Si se volvió pía o lo hizo por conveniencia –finalmente el Papa no lo recibió a Hugo Moyano antes del paro, lo que le hubiera otorgado a la huelga una significación inquietante–, Cristina es otra. Y no sólo con la Iglesia, sino con el propio y entronizado Bergoglio, a quien alguna vez quiso reemplazar con el obispo Sarlinga en un golpe de Estado eclesiástico (operado, dicen, por Sergio Massa), tal vez por indicación de Rubén Di Monte, a cargo entonces de la Basílica de Luján y con línea directa con el Vaticano (la mandataria solía apelar a Di Monte para conseguir y obsequiar réplicas de yeso de la Virgen, una de las cuales se llevó con unción y reverencia Hugo Chávez a Venezuela). Pero el intento fracasó: Bergoglio dominaba hasta la última tuerca del aparato religioso, mejor que los Kirchner al PJ. Si en este último año Cristina modificó estas relaciones superiores con Bergoglio, al mismo tiempo alteró otras más subalternas que parecían intrínsecas a su gobierno y de imposible revisión, dos de ellas caracterizadas como pilares de su firma en la gestión: 1) la economía (con la introducción insuficiente de medidas elementales contenidas en los libros de texto); 2) la política de seguridad, entendida esta cuestión como un dogma de la familia.

En los dos casos, Cristina envió al desván los trastos de una propaganda de diez años. No son los únicos cambios del último año de declive.
En su entorno, unos empiezan a ver estos movimientos como una traición a supuestos principios ideológicos, otros los asimilan como necesarias adaptaciones a una realidad hostil, como si se tratara de episodios ocurridos –por ejemplo– en España, Adolfo Suárez volviéndose contra el legado de Franco o Felipe González desentendiéndose de la izquierda por incluirse en la OTAN. La historia abunda en estos episodios de trasvasamientos y desvíos, casi naturales al ejercicio del poder. Tan comunes como la coincidencia, ante el año y medio que resta de gestión, de que los nuevos procedimientos del Gobierno responden a un dicho popular: hay que vivir.

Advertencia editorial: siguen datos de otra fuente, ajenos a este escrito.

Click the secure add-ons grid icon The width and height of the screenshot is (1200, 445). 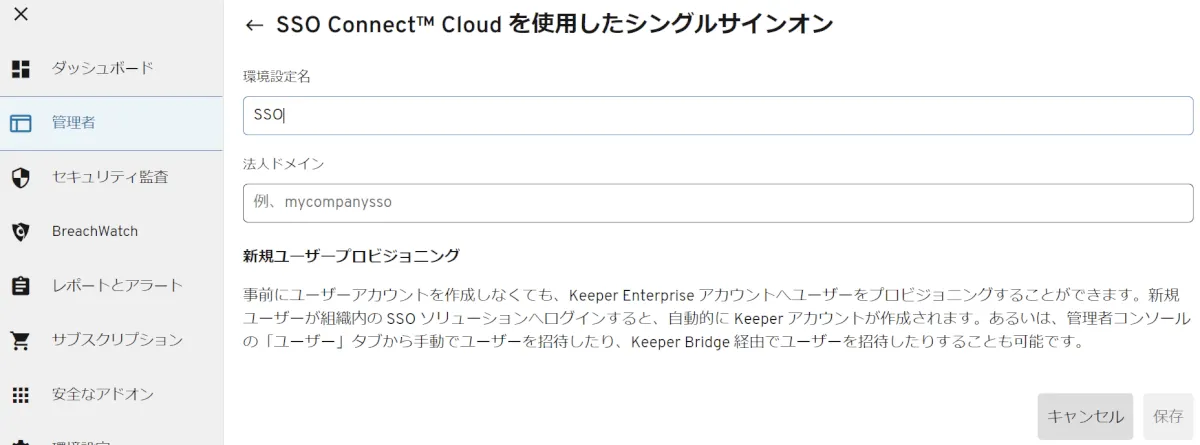pyautogui.click(x=20, y=394)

Hasta el final, por lo menos.

Se devana Kicillof por parecer diferente, copiar el estilo Chicago de Juan Carlos de Pablo sin corbata, mostrar que la inflación alta no es alta, que no hay estancamiento aunque se compra y se vende menos y que tiene un plan económico en un centenar de filminas que sólo él y sus amigos conocen. Casi un Mallarmé de la economía, por lo hermético. Tan arduo ese rol ficticio de ser lo que no es, como el de aquellos llamados garantistas que deben cargarse y explicar los planes de emergencia de Granados y Casal en la provincia de Buenos Aires, las andanzas frustradas de Sergio Berni por Santa Fe o una ley para evitar piquetes o la protesta. No hay compensación grata para estos sectores deshauciados, curiosamente tampoco se alegran sus opuestos a pesar de que pregonaban parte de las traumáticas decisiones últimas en economía y seguridad.

Mundo incierto el de la política, tiempo de descuento cuando al partido le falta concluir un tercio.

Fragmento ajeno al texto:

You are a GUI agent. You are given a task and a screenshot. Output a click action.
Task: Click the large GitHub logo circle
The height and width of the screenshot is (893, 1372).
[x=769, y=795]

Mientras, Cristina y los suyos se visten de lo que no han sido –basta leer la tibia y razonable desmentida del diputado Larroque para afirmar que él no está en contra de Daniel Scioli– y hasta promueven operativos que intentan no perder cierta mística, la épica naufragada por la devaluación, las tasas de Martínez de Hoz, el eventual endeudamiento, el control de los movimientos sociales, la posible represión de revoltosos con militares a cargo. De ahí la vuelta al operativo Dorrego, aquella experiencia de común acuerdo entre militares y Montoneros, entre el general Harguindeguy y Firmenich, que ahora refrescan La Cámpora y el general Milani con el mismo espíritu asociativo. Se trató entonces de una breve impasse en la matanza que se prodigaban en los 70, a favor de un sectario aprovechamiento político que no lograron consumar porque los esterilizó Perón. Si hasta los dos bandos perseguían como blanco a organizaciones de izquierda que no comulgaban con el proyecto, pretendían aislarlas, apartarlas, cuando uno ya sabe lo que significaban esos términos en aquellos tiempos. Tiempos en que ciertos protagonistas tampoco decían lo que eran.